A partir daí comecei a questionar outros conhecimentos da nossa cultura; também me questiono se o nosso país é híbrido, ou profundamente ambíguo... O que, realmente, constitui a nossa identidade como povo, se o que consideramos nossos símbolos, não são apresentados em sua versão verdadeira, ainda que não genuinamente nossos?
A disseminação, e insistência em fazê-lo, de uma história distorcida por interpretações errôneas e tendenciosas, trouxe como legado a construção de uma memória com raízes flutuantes. Quem somos nós, povo brasileiro? Qual a nossa verdadeira história? O que, na nossa cultura é mito, lenda, distorção, ou fruto de interpretação, muitas vezes preconceituosa, já que, invariavelmente a versão se sobrepõe ao fato histórico, com a finalidade de atender interesses inconfessáveis?
Como educadora me pergunto ainda por que continuamos a divulgar entre nossos jovens uma história falsa, tendenciosa, mitológica e recheada de monstros sagrados inventados. A história contada nos livros didáticos é da carochinha, porque se fundamenta em “causos” sobre personagens fictícios. Urge dessacralizar essa construção contando a verdadeira, ainda que híbrida. Precisamos construir nossa identidade baseada numa verdade, e fincar nossas raízes em solo firme, para que elas possam se aprofundar, se fortalecer e ramificar, levando esse povo a ter orgulho do que realmente é.

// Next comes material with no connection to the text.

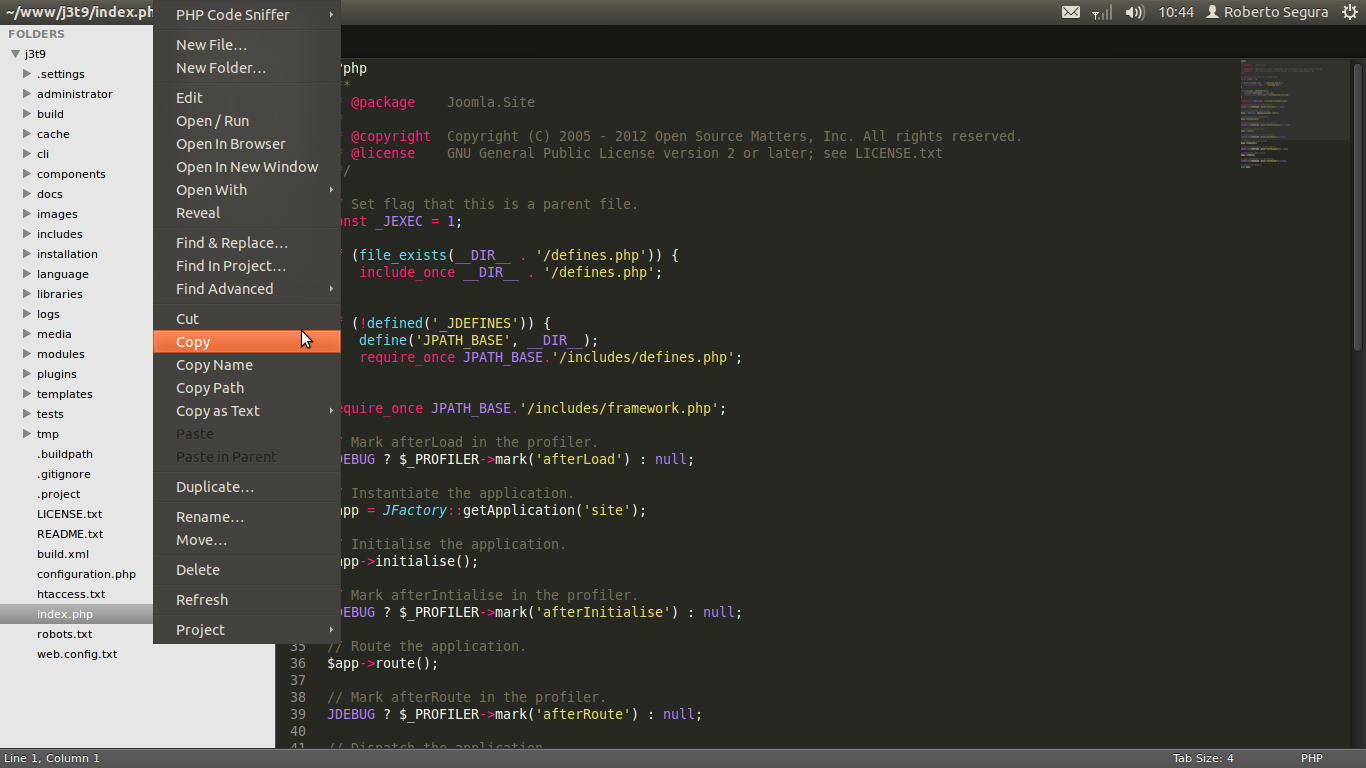Expand the components folder
Screen dimensions: 1366x768
click(x=70, y=174)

Partindo dessa compreensão e entendendo a necessidade de reunir coragem para isso, nomearei alguns mitos construídos por interesses historicamente referendados; neste caso, não procede o fato de que, por ser aceita por todo um povo através dos séculos, ela terminará por se tornar uma verdade.Assim, relatarei algumas dessas distorções que considero graves, porque se tornaram alicerce para uma grande mentira...

(vamos continuar...)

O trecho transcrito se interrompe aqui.